ASSIGNMENT — For this exercise, restate the data below with no change at all.

· · · ·

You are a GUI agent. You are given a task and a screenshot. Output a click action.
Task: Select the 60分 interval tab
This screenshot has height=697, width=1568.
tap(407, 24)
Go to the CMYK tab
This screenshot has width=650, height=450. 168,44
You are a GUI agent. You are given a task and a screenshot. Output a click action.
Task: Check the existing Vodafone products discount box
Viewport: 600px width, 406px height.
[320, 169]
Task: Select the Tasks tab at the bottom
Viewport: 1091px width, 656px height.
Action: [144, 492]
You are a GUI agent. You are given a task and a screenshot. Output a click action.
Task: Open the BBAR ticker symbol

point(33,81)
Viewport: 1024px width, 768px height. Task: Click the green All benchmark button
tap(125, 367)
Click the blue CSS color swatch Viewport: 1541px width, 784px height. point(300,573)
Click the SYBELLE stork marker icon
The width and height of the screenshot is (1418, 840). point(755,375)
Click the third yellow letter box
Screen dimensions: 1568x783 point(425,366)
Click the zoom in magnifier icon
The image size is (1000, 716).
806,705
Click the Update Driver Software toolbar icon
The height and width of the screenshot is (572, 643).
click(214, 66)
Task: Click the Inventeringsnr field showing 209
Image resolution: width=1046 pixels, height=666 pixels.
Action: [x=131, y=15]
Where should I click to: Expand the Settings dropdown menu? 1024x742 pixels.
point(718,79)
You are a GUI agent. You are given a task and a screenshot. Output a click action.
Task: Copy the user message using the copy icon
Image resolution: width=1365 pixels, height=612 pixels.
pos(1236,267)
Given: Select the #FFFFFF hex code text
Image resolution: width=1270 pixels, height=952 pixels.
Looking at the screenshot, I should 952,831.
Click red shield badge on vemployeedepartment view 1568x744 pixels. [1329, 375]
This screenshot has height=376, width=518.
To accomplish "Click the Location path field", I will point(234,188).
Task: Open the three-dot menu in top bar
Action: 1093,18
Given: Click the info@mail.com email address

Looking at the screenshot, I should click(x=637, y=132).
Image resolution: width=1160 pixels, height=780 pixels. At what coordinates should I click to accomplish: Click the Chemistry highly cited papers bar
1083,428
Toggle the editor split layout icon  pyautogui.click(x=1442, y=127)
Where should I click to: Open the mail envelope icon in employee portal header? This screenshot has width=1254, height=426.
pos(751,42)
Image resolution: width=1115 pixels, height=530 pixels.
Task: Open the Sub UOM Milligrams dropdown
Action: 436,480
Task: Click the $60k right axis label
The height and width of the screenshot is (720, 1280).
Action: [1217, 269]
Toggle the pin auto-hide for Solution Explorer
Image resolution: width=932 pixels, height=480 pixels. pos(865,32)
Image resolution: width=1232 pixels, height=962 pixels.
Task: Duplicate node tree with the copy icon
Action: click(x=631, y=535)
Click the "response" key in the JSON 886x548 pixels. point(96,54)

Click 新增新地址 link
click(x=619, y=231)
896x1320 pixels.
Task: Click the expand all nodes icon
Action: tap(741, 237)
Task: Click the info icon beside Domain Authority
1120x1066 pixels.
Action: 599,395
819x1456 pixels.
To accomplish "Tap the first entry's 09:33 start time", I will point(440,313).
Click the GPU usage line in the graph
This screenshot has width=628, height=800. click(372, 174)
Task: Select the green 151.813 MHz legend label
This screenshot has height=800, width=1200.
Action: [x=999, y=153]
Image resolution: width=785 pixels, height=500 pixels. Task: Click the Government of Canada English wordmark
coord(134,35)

· · · ·

WRITTEN ANSWER —
You are a GUI agent. You are given a task and a screenshot. Output a click action.
Task: Select the 60分 interval tab
This screenshot has height=697, width=1568.
tap(407, 24)
Go to the CMYK tab
This screenshot has width=650, height=450. 168,44
You are a GUI agent. You are given a task and a screenshot. Output a click action.
Task: Check the existing Vodafone products discount box
Viewport: 600px width, 406px height.
[320, 169]
Task: Select the Tasks tab at the bottom
Viewport: 1091px width, 656px height.
Action: [144, 492]
You are a GUI agent. You are given a task and a screenshot. Output a click action.
Task: Open the BBAR ticker symbol

point(33,81)
Viewport: 1024px width, 768px height. Task: Click the green All benchmark button
tap(125, 367)
Click the blue CSS color swatch Viewport: 1541px width, 784px height. point(300,573)
Click the SYBELLE stork marker icon
The width and height of the screenshot is (1418, 840). point(755,375)
Click the third yellow letter box
Screen dimensions: 1568x783 point(425,366)
Click the zoom in magnifier icon
The image size is (1000, 716).
806,705
Click the Update Driver Software toolbar icon
The height and width of the screenshot is (572, 643).
click(214, 66)
Task: Click the Inventeringsnr field showing 209
Image resolution: width=1046 pixels, height=666 pixels.
Action: [x=131, y=15]
Where should I click to: Expand the Settings dropdown menu? 1024x742 pixels.
point(718,79)
You are a GUI agent. You are given a task and a screenshot. Output a click action.
Task: Copy the user message using the copy icon
Image resolution: width=1365 pixels, height=612 pixels.
pos(1236,267)
Given: Select the #FFFFFF hex code text
Image resolution: width=1270 pixels, height=952 pixels.
Looking at the screenshot, I should 952,831.
Click red shield badge on vemployeedepartment view 1568x744 pixels. [1329, 375]
This screenshot has height=376, width=518.
To accomplish "Click the Location path field", I will point(234,188).
Task: Open the three-dot menu in top bar
Action: 1093,18
Given: Click the info@mail.com email address

Looking at the screenshot, I should click(x=637, y=132).
Image resolution: width=1160 pixels, height=780 pixels. At what coordinates should I click to accomplish: Click the Chemistry highly cited papers bar
1083,428
Toggle the editor split layout icon  pyautogui.click(x=1442, y=127)
Where should I click to: Open the mail envelope icon in employee portal header? This screenshot has width=1254, height=426.
pos(751,42)
Image resolution: width=1115 pixels, height=530 pixels.
Task: Open the Sub UOM Milligrams dropdown
Action: 436,480
Task: Click the $60k right axis label
The height and width of the screenshot is (720, 1280).
Action: [1217, 269]
Toggle the pin auto-hide for Solution Explorer
Image resolution: width=932 pixels, height=480 pixels. pos(865,32)
Image resolution: width=1232 pixels, height=962 pixels.
Task: Duplicate node tree with the copy icon
Action: click(x=631, y=535)
Click the "response" key in the JSON 886x548 pixels. point(96,54)

Click 新增新地址 link
click(x=619, y=231)
896x1320 pixels.
Task: Click the expand all nodes icon
Action: tap(741, 237)
Task: Click the info icon beside Domain Authority
1120x1066 pixels.
Action: 599,395
819x1456 pixels.
To accomplish "Tap the first entry's 09:33 start time", I will point(440,313).
Click the GPU usage line in the graph
This screenshot has width=628, height=800. click(372, 174)
Task: Select the green 151.813 MHz legend label
This screenshot has height=800, width=1200.
Action: [x=999, y=153]
Image resolution: width=785 pixels, height=500 pixels. Task: Click the Government of Canada English wordmark
coord(134,35)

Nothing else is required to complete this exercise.